Discussion Questions

1. What are some of the main challenges Rico and his family face living in Harlem? Describe Gilberto's and Jimmy's experiences also.

2. List some of the characteristics, beyond the physical, that make Rico different. What characteristics does he show while living in Harlem?

3. How does Rico fit in his environment in Harlem? How does the community relate to him? Consider the Jo Mama School shooting, and the drug dealing and heroin use with Jimmy.

4. How does Rico view his light skin color? How does his view change from Harlem to Wisconsin? Does he feel comfortable in his own skin?

5. Rico hit a low, where he wants to escape his family, school, and street life in Harlem. He asks Jimmy to show him how to use heroin. How does this become a turning point in their lives?

6. The feelings of hopelessness for both Rico and Jimmy culminate in Jimmy catching fire.
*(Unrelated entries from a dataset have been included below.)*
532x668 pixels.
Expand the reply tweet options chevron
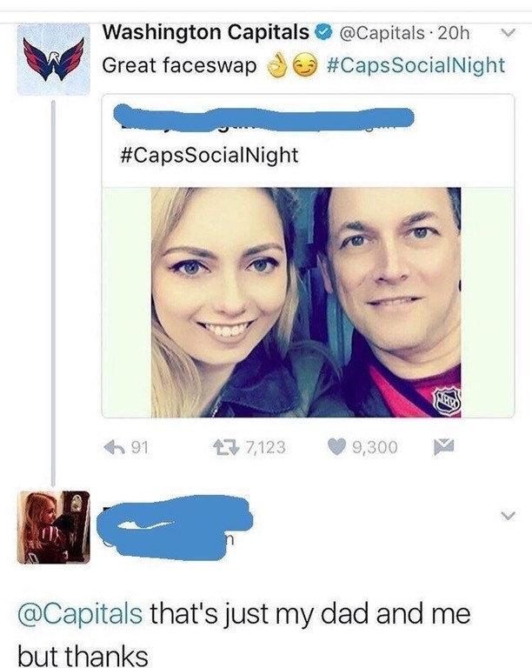pyautogui.click(x=509, y=515)
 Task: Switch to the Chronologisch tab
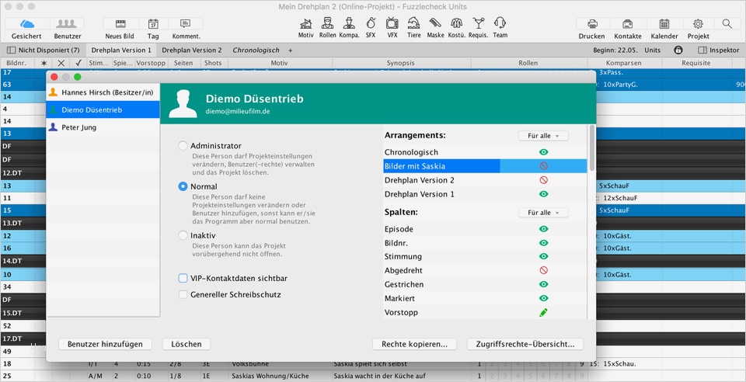256,50
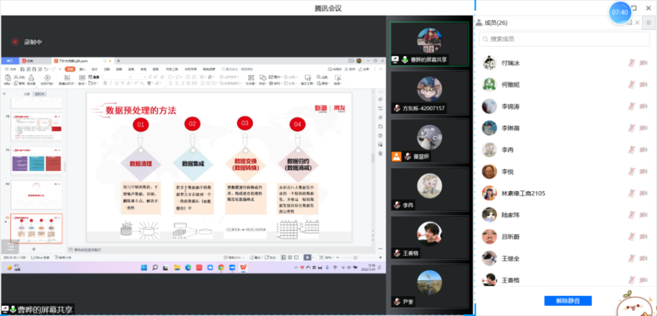
Task: Open the hamburger menu in members panel
Action: (x=649, y=23)
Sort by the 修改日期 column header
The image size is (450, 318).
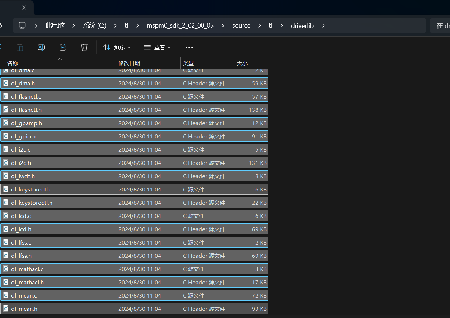click(129, 63)
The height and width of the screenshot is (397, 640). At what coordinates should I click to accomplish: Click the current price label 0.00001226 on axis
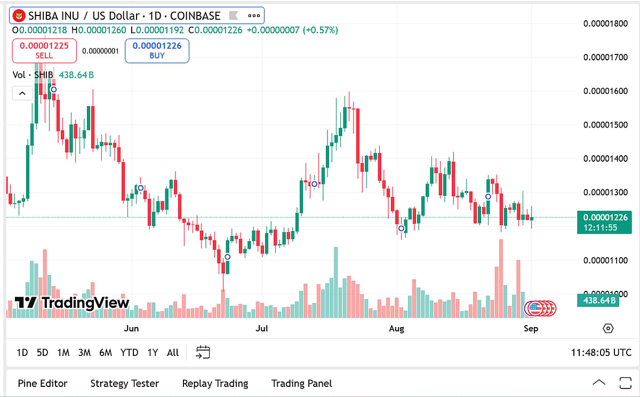(604, 218)
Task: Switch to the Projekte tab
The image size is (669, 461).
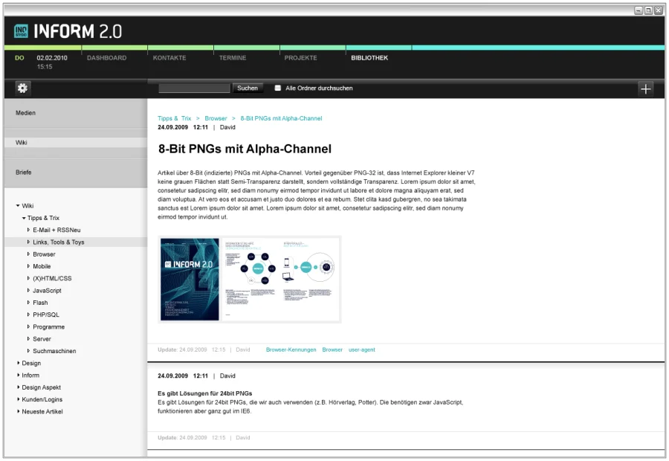Action: tap(300, 58)
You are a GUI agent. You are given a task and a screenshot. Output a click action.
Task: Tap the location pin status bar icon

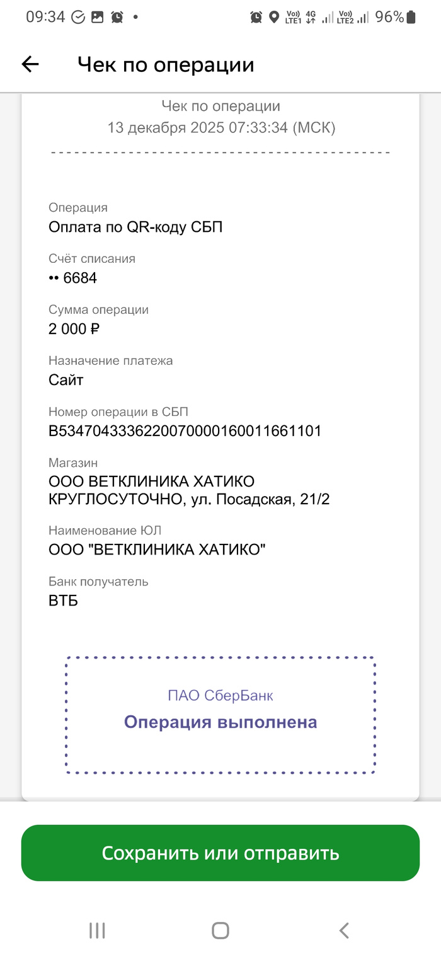pos(273,17)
How does Rico rescue Jimmy? What do we learn about Rico?

7. Discuss the hitchhiking trip that Rico and Jimmy take as they run away from New York. Would this make you more or less likely to hitchhike yourself? Of all the characters they meet, who stands out most for you?

8. Exploring the bonds that bind a family is a major theme in this story. What torments Rico as he leaves New York? How does he relate to his family while he is in Wisconsin? How does the "family" in the farmhouse affect Rico and Jimmy?

9. The book The Adventures of Huckleberry Finn by Mark Twain is Rico's favorite. How does his story parallel that of Huck Finn's?

10. Arriving in Wisconsin feels like a dream to Rico and Jimmy. Describe some of their adjustments and differences. How does Rico'sfeelings of being an "outsider" continue?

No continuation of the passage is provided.